Sur la forme Moore s’amuse comme un fou : Le Dr Manhatan était un génie pince sans rire ? Jack est un garnement sans scrupule un peu sadique ! Moore est devenu célèbre en élaborant des récits élaborés de super héros ultra réalistes ? Il prend ici le contre pied de ce qui a fait sa gloire : il charcute volontairement son récit d’ellipses improbables dans des récits ultra court , Jack invente des machines infernales sans transpirer en 1 case et sans aucune logique scientifique ! Après l’apocalypse à chaque épisode le récit retourne inévitablement au statu quo des comics pour l’histoire d’après.
A bien de égards la bande dessinée devient le médium idéal de l’histoire de Moore qui profite de toute la syntaxe du neuvième art pour des effets désopilants. Admettez le ! le corps inerte de la vache qui semble trouer la page coincée entre deux dimensions, ce serait moins drôle au cinéma !
Encore une fois l’osmose entre le scénariste et son dessinateur est parfaite : le trait de Kevin Nowlan est léger et précis. Sa couverture, avec le visage embarrassé de Jack face à son invention (un champignon atomique visible dans le reflet de ses lunettes !) et ses parents franchement dépassés par le génie de leur fils, résume l’ambiance loufoque de la série .
Il réussit à donner à Jack le langage corporel d’un enfant et d’un adulte sûr de lui. Le garçonnet flotte dans sa salopette, élabore ses inventions grâce à un calepin dans sa poche arrière et a le regard froid d’un scientifique sans coeur . Les jambes fléchies, le corps souple et nerveux, toujours en alerte, il n’est pas sans rappeler Tintin et Asterix, deux héros également incapables de tenir en place.
Nowlan brosse une Amérique campagnarde irrésistible, volontairement ringarde et contribue au comique de situation de la série : Jack pour repousser les aliens balance le tracteur de ses parents sur une soupe volante avec un aimant, traverse le temps pour aboutir à la non existence et s’adresse aux Aliens déguisé en terroriste palestinien ….
Moore est souvent perçu comme un vieux grincheux enterré vivant par ses chefs d’oeuvre d’une noirceur absolue.

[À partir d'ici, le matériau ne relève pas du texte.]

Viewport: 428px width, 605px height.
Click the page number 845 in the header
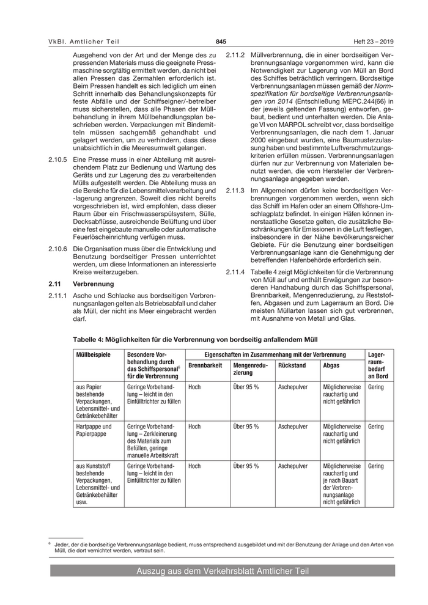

Il prouve avec un humour absurde british MonthyPythonesque qu’il n’ a pas fini de nous surprendre et saura séduire à la fois les amateurs de Comics, de Denis la malice et de BD Européennes . En musique , il arrive que des artistes entrent dans la légende avec un seul album. Moore aurait pu écrire seulement Jack B Quick dans sa carrière et passer à la postérité …
Bruce, tes remarques sur la partie graphique s’étoffent de commentaire en commentaire, et j’ai été très sensible à ton appréciation des dessins de Nowlan. C’est un dessinateur que j’aime beaucoup et pour lequel j’éprouve de grandes difficultés à dire en quoi il me plaît.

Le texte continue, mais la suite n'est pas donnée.